I run my hands through my hair and push it back from my face.
“Get a grip, asshole,” I mutter to my reflection.
My gaze drops to the ink reflected in the mirror, the black letters stark against my skin. Hope. The word sits there in bold, crooked letters. Permanent. Mocking.
For a moment, I just stare at it. At the irony of having that particular word on my body when hope is the one thing I learned a long time ago not to rely on.
A quiet laugh escapes me.
Hope.
Out of all the shit I could have put on my body, that is the word I chose. Fucking idiot.
I turn away from the mirror, grab a shirt off the rack, pull it on, and head toward the kitchen.
The coffee machine is ready. Lola programs it every afternoon. She always sets the timer so it brews automatically at 6:30 every morning.
I grab a cup and pour myself some coffee, then lean my hip against the counter and take a long sip, letting the heat burn down my throat.

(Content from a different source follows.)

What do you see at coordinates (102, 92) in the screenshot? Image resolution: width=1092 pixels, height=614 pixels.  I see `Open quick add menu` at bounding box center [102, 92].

I can’t stay here feeling this vulnerable shit. That’s why I don’t let people get close.
Footsteps sound from upstairs. I straighten up and lift my eyes toward the staircase.
I take another drink just as she appears.
Lola descends the stairs carrying that huge tote bag over her shoulder. That thing is ridiculous—big enough to carry half her life in it.
Baggy jeans hang low on her hips, loose and worn in a way that makes them look better than anything the girls at schoolspend hours squeezing into. She’s wearing one of those knitted sweaters again, cream-colored and soft-looking as hell. Her hair is pulled back into a long ponytail, and those nerdy glasses sit on her nose.
Christ, she is beautiful. Not the loud kind of beautiful that demands attention. She’s so incredibly beautiful it actually hurts to look at her. She has truly fucked me up.
When she turns her head and looks at me, my heart does this stupid freaking thing—a tiny stumble of beats that pisses me off the second it happens.
Those blue eyes lock with mine across the kitchen, gentle and warm behind her glasses.
“Morning,” she says.
“Hey.” It’s cold and flat, I know, but it’s exactly the way it needs to be.
I look away first, just as I take another sip of coffee and let the burn ground me. Because the second I stare at her for too long, my brain starts doing stupid shit. Like walking over there and backing her up against the wall.
Instead, I lean back against the counter and push every single one of those thoughts back to where they belong. Behind the wall. Locked the fuck down for good. The last thing I want to do is stand here acting like a lovesick idiot waiting for her to notice me.
She crosses the kitchen toward me, and before I can process what is happening, she wraps her arms around my waist.
Her cheek presses against my chest, right over my heart.
Fuck.
My arm wraps around her, pulling her closer even though I know I shouldn’t. I close my eyes,allowing myself this moment. Just this once. The feeling of her against me. The scent of her shampoo. How she fits perfectly beneath my chin, as if she were meant to be there, knowing this could be the last time Iget to touch her. The last moment, she lets me hold her before everything falls apart.
So I memorize it: the warmth of her body pressed against mine, and the way my chest tightens with something I refuse to name.
Then I let her go.
She heads straight for the coffee machine, dropping that ridiculous tote bag onto the chair beside the counter. She grabs a mug, pushing her glasses up her nose.
I watch her, probably longer than I should. The question lingers right there on the tip of my tongue. Why didn’t you come to my bed last night?